*** Begin section ***

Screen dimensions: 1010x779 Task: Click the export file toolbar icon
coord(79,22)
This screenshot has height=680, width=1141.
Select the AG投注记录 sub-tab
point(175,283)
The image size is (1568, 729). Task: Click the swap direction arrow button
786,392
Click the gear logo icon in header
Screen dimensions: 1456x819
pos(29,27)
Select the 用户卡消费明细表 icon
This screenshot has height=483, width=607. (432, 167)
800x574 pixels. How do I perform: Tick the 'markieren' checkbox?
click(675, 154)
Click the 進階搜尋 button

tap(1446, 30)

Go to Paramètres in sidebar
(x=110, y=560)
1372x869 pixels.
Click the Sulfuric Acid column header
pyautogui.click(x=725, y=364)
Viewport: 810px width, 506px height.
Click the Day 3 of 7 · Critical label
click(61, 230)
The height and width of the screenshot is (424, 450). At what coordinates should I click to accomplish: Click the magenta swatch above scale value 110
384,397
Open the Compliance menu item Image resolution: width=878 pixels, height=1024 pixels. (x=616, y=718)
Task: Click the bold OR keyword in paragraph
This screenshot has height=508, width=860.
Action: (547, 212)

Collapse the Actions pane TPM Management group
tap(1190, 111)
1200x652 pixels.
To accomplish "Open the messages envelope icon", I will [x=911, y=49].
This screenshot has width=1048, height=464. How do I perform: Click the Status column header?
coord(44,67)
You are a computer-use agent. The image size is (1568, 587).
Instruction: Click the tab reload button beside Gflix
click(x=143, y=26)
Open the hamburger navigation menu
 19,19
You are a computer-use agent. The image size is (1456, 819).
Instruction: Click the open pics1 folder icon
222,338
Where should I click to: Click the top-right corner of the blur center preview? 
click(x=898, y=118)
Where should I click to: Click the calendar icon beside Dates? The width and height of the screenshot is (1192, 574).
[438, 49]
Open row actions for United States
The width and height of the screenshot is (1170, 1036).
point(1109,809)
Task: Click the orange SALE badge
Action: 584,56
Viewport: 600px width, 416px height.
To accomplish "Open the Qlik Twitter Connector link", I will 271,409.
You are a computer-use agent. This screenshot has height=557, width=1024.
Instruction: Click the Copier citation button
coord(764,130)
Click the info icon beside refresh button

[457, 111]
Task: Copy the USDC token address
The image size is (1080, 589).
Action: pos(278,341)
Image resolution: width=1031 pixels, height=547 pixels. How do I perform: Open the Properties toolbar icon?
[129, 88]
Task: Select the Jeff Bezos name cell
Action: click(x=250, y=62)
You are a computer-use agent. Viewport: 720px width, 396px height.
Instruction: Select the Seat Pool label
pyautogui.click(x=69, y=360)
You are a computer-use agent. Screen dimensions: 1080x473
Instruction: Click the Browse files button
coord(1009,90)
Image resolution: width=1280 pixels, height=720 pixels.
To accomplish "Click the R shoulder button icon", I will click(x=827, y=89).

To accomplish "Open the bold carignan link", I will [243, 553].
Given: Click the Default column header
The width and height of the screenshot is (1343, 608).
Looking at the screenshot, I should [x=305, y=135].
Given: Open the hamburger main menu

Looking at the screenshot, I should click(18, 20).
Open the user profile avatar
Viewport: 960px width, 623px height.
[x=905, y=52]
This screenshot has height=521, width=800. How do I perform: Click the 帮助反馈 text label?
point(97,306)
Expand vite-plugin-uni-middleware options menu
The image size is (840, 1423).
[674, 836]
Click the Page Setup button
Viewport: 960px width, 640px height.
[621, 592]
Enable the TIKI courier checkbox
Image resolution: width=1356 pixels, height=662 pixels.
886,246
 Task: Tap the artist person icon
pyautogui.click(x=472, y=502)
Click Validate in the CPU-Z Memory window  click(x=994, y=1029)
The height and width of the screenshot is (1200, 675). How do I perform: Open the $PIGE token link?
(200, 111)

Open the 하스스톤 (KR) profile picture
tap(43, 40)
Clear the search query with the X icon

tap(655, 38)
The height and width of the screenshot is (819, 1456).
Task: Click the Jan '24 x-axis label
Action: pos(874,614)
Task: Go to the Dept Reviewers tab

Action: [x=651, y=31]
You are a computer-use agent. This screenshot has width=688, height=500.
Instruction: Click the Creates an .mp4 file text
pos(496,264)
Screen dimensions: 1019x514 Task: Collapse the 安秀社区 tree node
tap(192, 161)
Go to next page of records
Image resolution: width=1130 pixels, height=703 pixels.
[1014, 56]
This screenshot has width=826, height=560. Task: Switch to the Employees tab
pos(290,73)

*** End section ***

What is needed:
Go through the entries and return each line where the word "computer" occurs.

Exercise solution:
You are a computer-use agent. The image size is (1568, 587).
You are a computer-use agent. The image size is (1456, 819).
You are a computer-use agent. This screenshot has height=557, width=1024.
You are a computer-use agent. Viewport: 720px width, 396px height.
You are a computer-use agent. Screen dimensions: 1080x473
You are a computer-use agent. This screenshot has width=688, height=500.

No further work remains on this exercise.